3. Fatigue: I am feeling sleepy more often. I took my first nap during the day yesterday. I drooled on my    pillow. It was my best sleep yet.                                                                                                    
 4. Mood swings: First I am so damn in love with the idea that we are going to have a baby.
Then two days later I can't believe this is happening, feel pissed at my boyfriend, and want to blow fire at him. His response, "I'm willing to let you blow fire at me if it's coming from your heart and will be of service." Really? Where did this guy come from? Thank you Marcus, you are amazing.                        
 5. Interesting craving: Whole Organic Milk with a sprinkle of cinnamon on top.                                         
 6. The babies I see almost make me cry from joy.                                                                                   
 7. I feel like a snake that is shedding her skin.     
8.  My senses are super aroused.  This is the most blissful part of my pregnancy. Can you say "I want to have sex all the time?"  My. My. Food tastes like I've never tasted before. There is so much flavor and subtleties and the colors are delightful. Okay, this symptom can last after the baby's birth and beyond...please :)                                                                        

More to come, I'm sure :)

You are Pregnant

On Friday, I attended Women's Health to take a pregnancy test. My period was 6 days late. Quite the unusual. Earlier that week, my acupuncturist asked if I had been feeling nauseous after she checked my pulse twice in a row. I said, "No. Why are you picking up on something?" "No, " she responds. I told her my partner and I were using protection. She looked at me quizzically and then said, "Well, a baby is going to come when it wants to come no matter what you use."  She was dropping BIG hints. So, it wasn't a huge surprise that come Friday after peeing in a cup, the nurse sat me down and looked at me smiling and said, "You are pregnant." I gasped with joy, fear, relief, shock. I am still working on registering this new information.

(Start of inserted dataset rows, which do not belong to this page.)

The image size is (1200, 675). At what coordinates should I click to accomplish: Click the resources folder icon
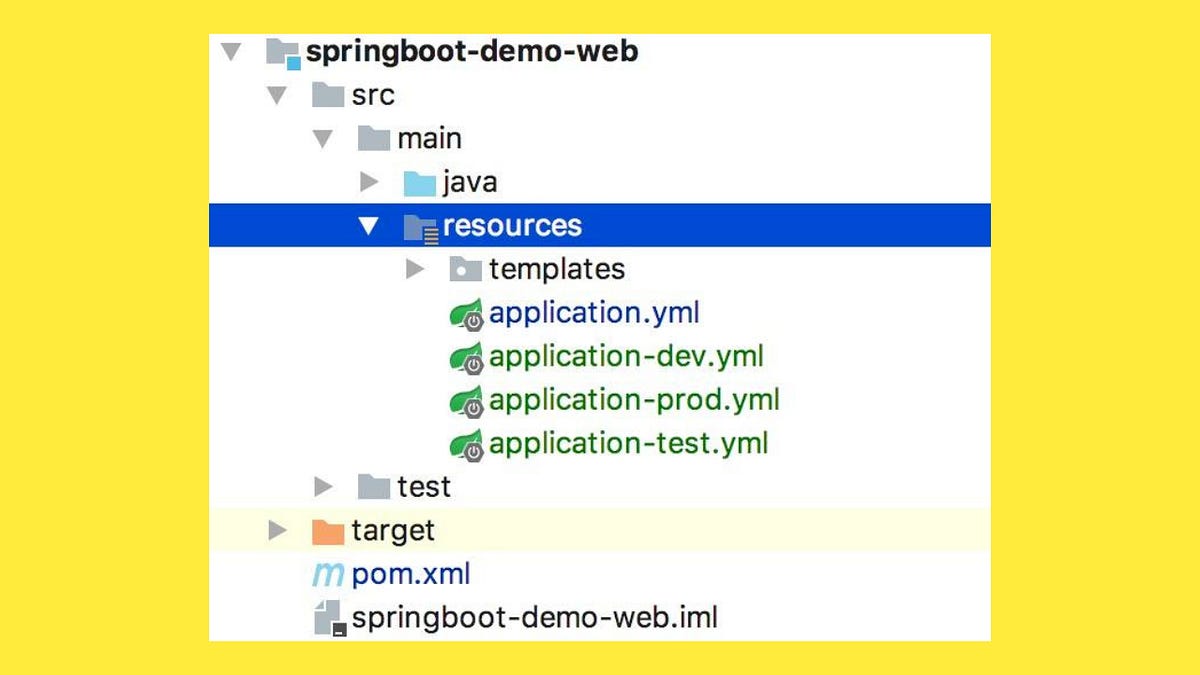419,225
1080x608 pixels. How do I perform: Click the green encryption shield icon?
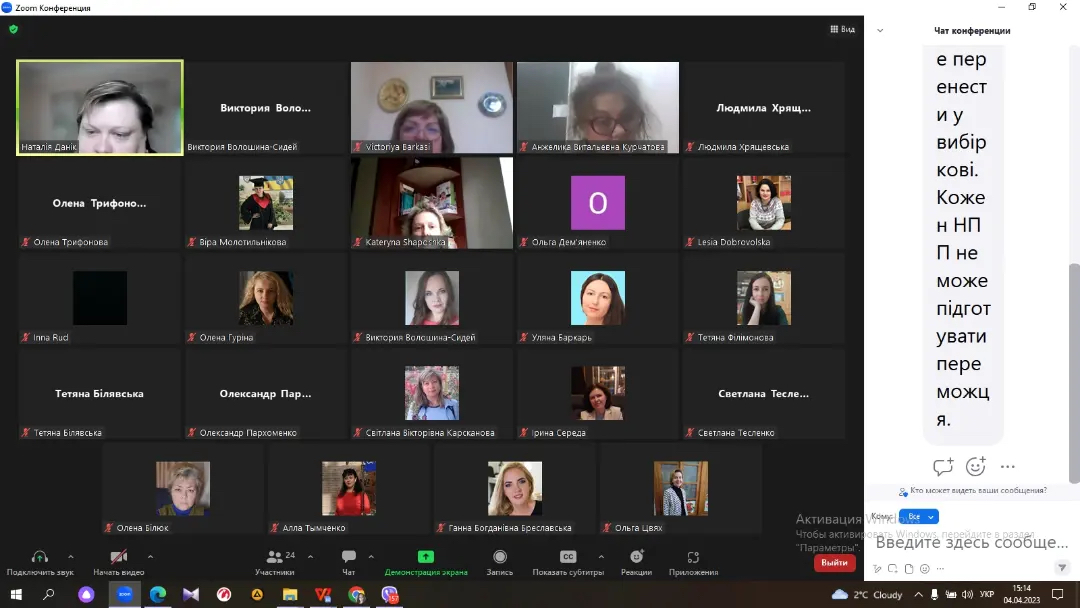[x=13, y=29]
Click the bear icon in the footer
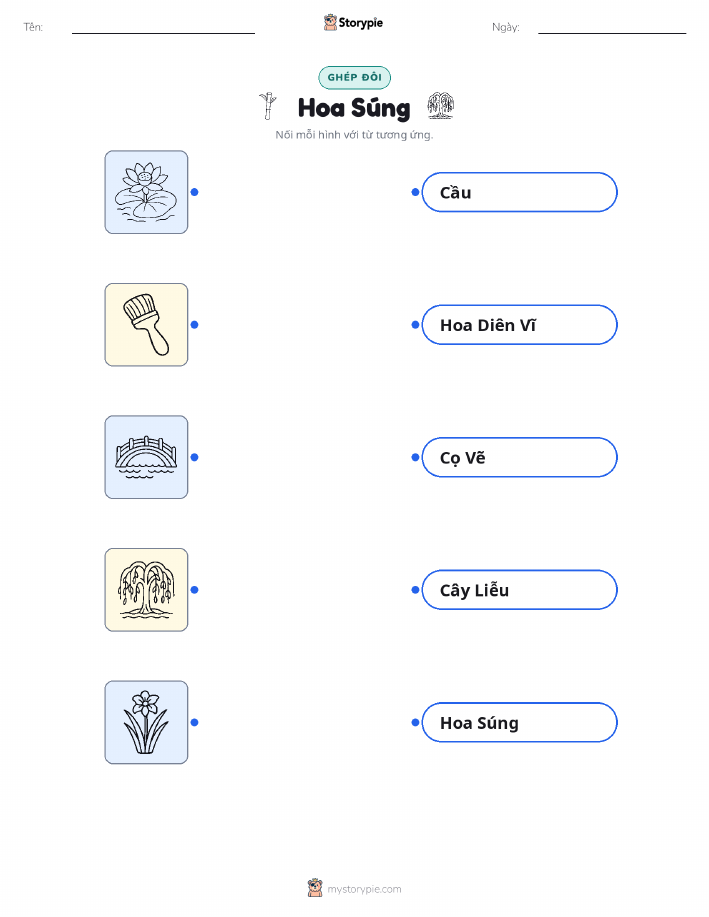Image resolution: width=709 pixels, height=917 pixels. pyautogui.click(x=315, y=888)
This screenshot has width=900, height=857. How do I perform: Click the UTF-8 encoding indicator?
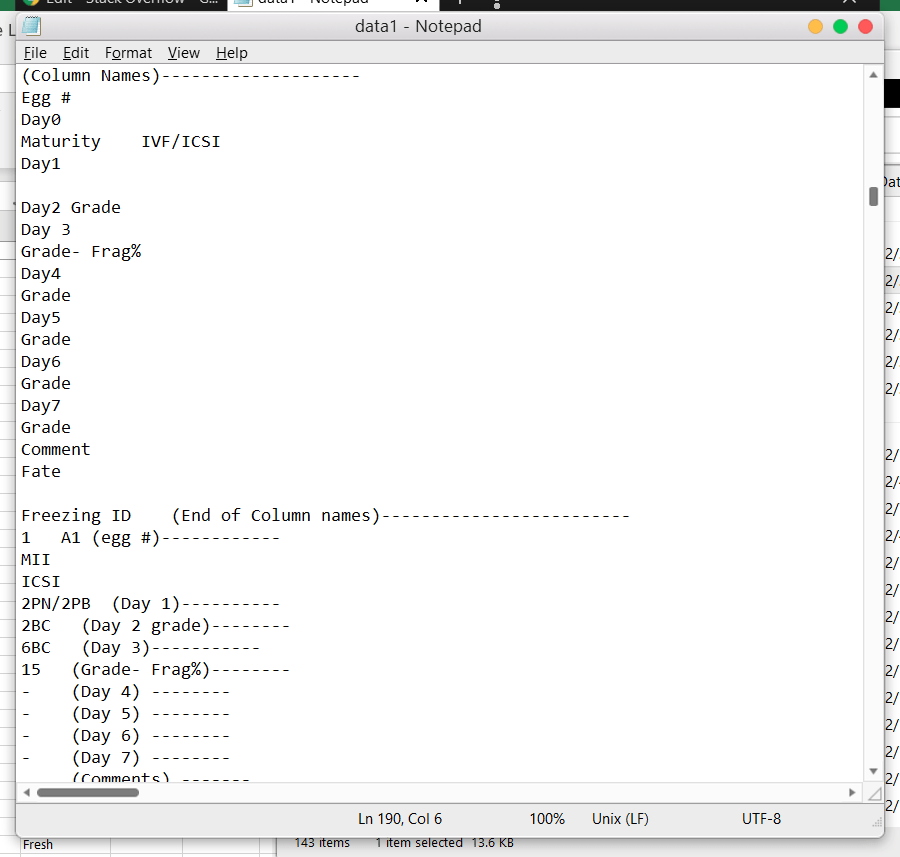coord(761,818)
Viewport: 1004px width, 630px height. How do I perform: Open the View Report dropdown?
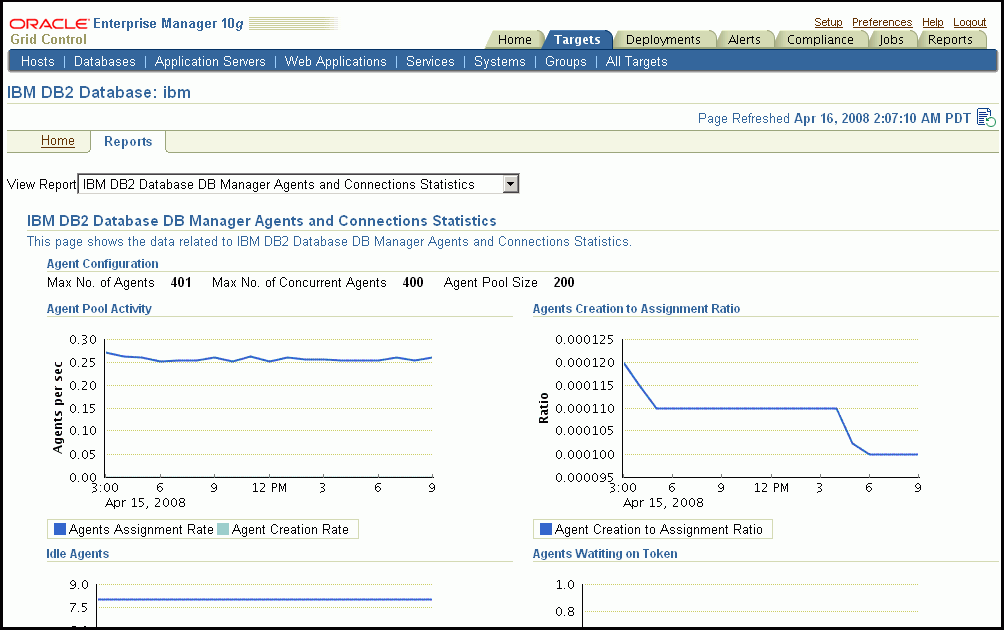pos(297,184)
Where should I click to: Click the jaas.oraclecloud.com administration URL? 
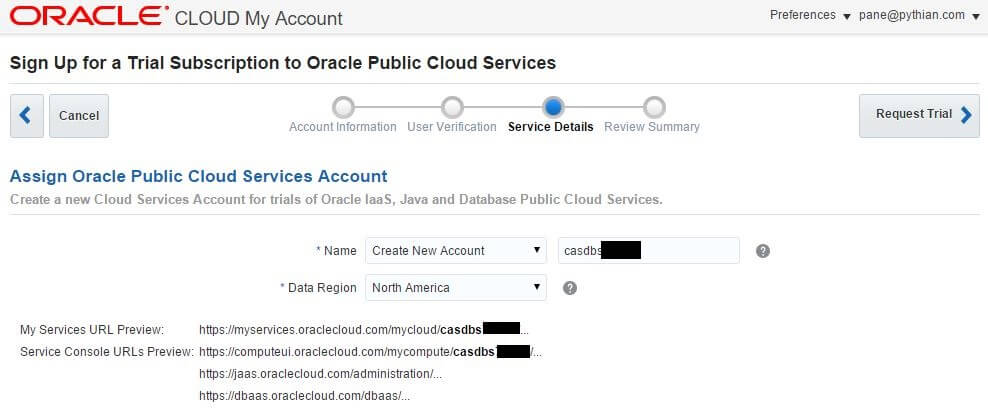320,374
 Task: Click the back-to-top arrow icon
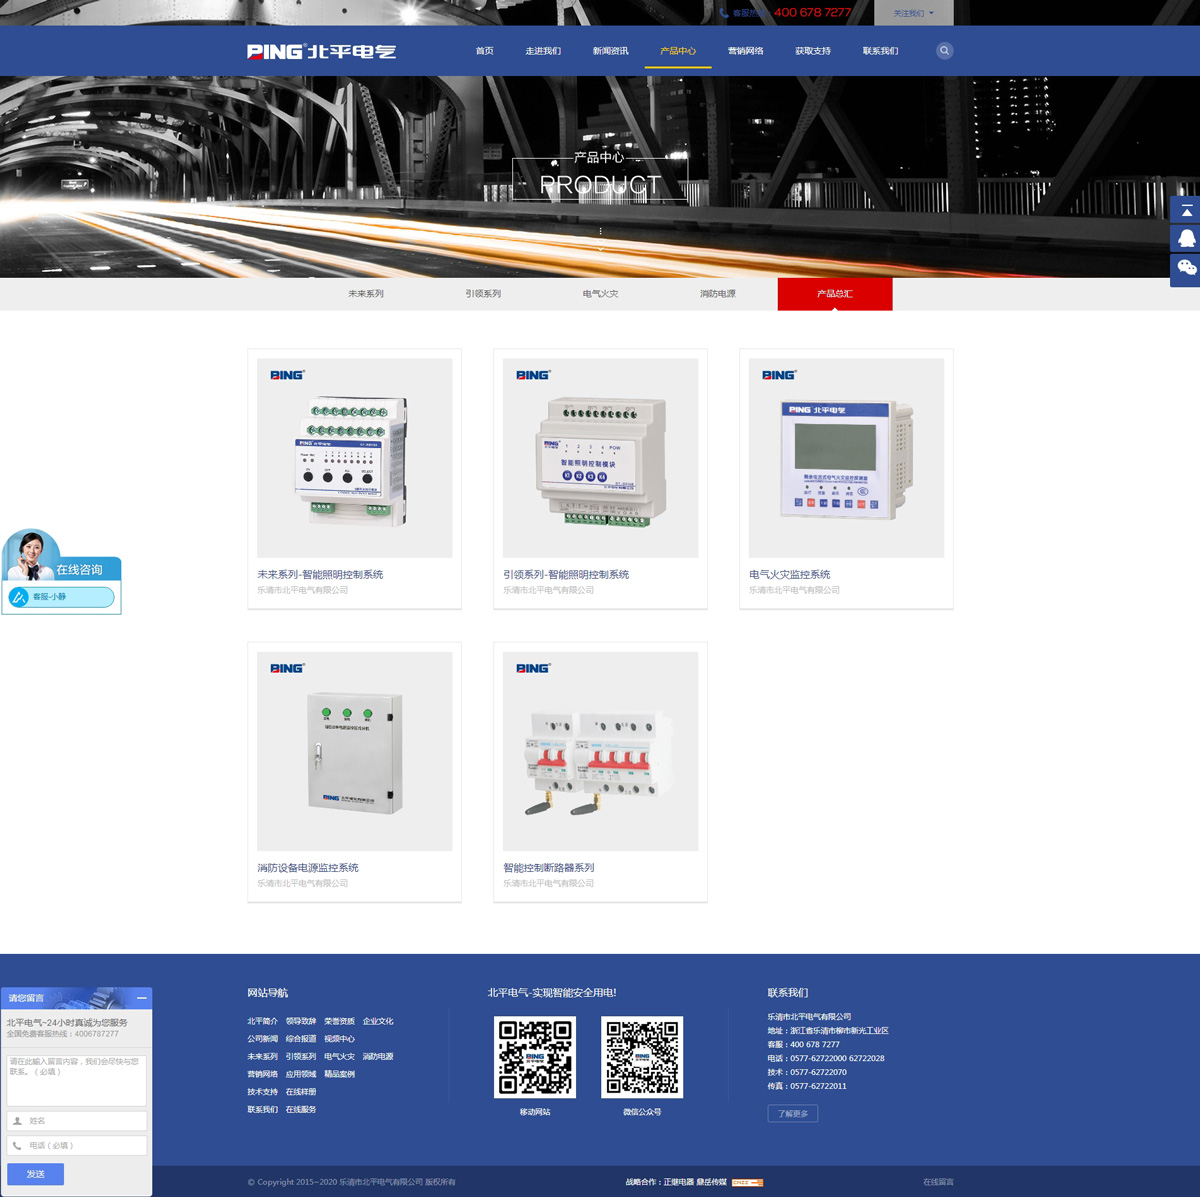(1186, 210)
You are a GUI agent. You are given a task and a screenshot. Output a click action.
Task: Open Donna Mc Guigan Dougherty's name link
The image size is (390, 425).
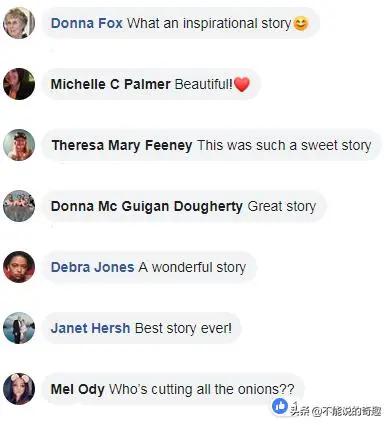(x=147, y=206)
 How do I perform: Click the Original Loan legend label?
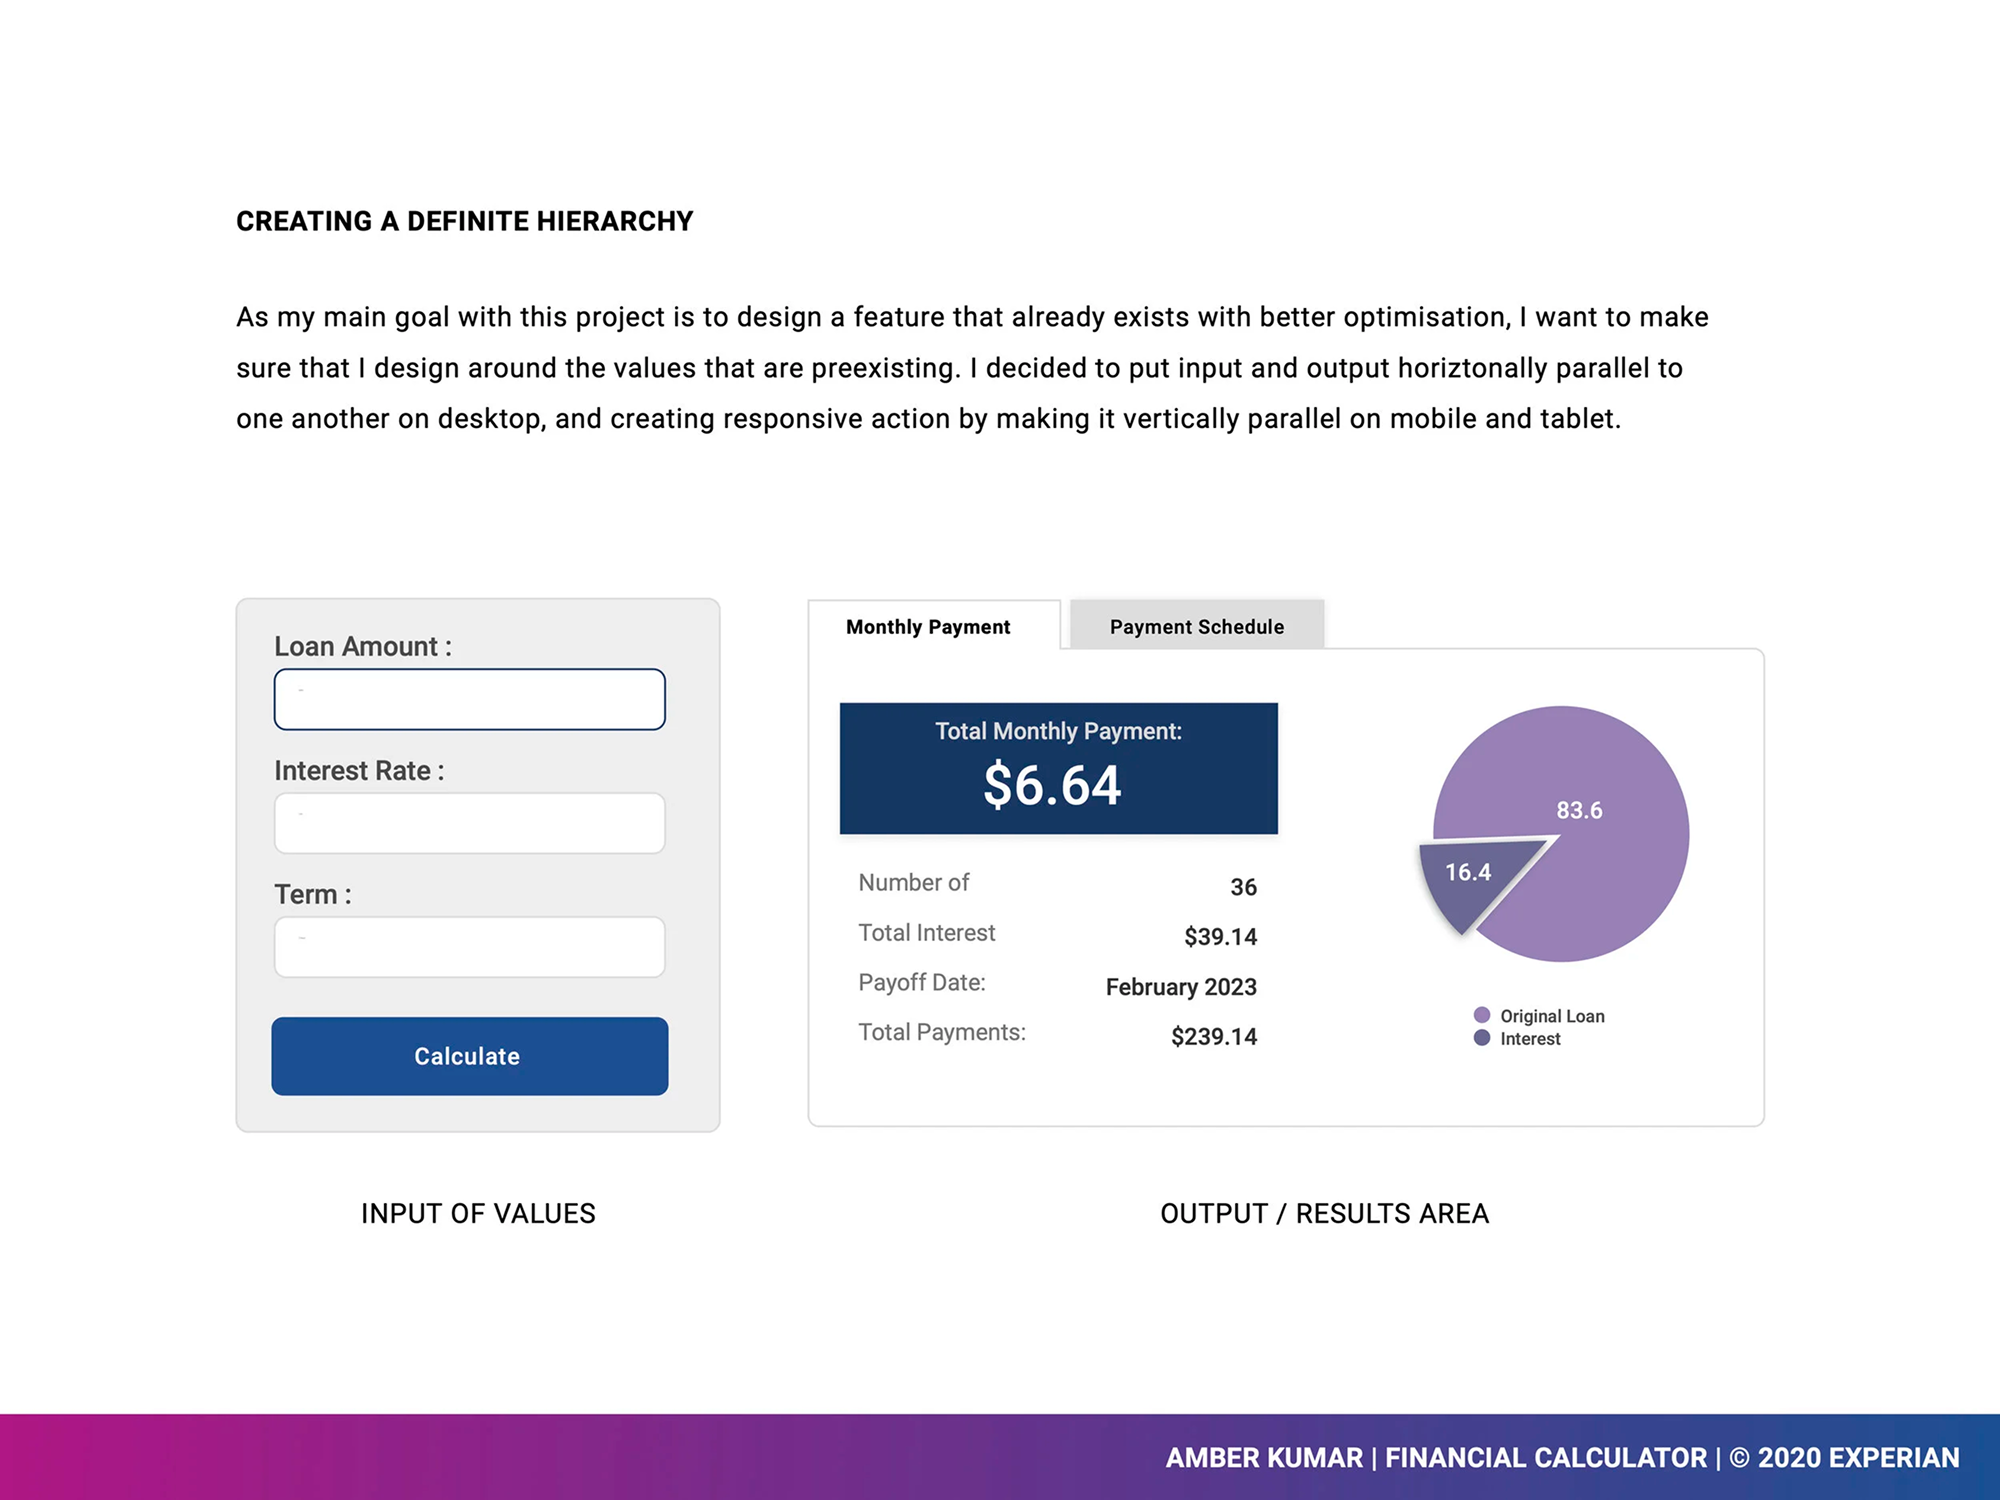(1552, 1016)
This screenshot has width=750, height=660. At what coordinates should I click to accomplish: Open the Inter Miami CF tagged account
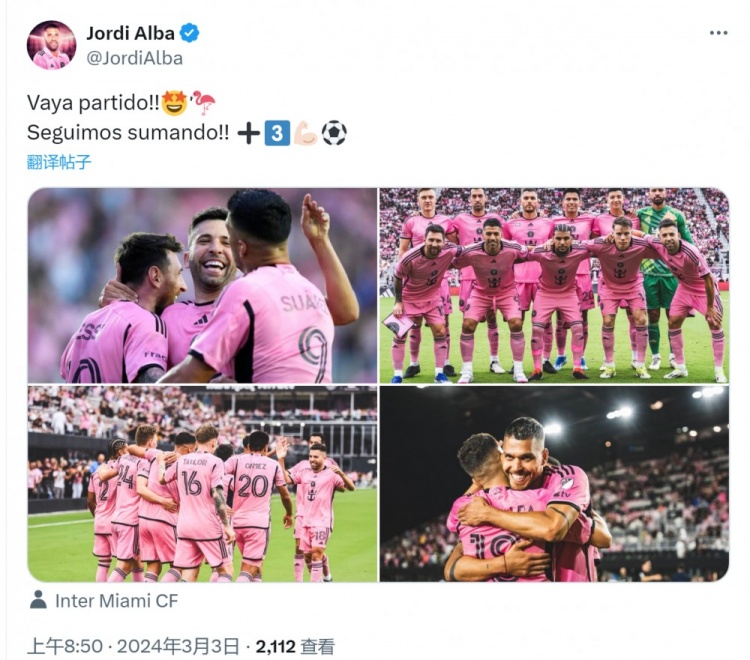click(x=116, y=601)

My boyfriend and I have been together for 3 months. We met at a meditation center. He is a dear dear man and I felt drawn to him after he told me he had recently returned from a vision quest in Colombia, my mother's home land. He has the heart of a Lion, is funny, caring, and a lovely lovely spiritual being.

We are about to embark on this journey of parenthood. I have mixed feelings. Shock, delight, terror, rage, joy, bliss, love, frustration, doubt, and faith.

I didn't plan this event.  I need to let go of my original plans to begin to write a fresh script. This blog is my attempt at writing the current script of my present life. Here it goes.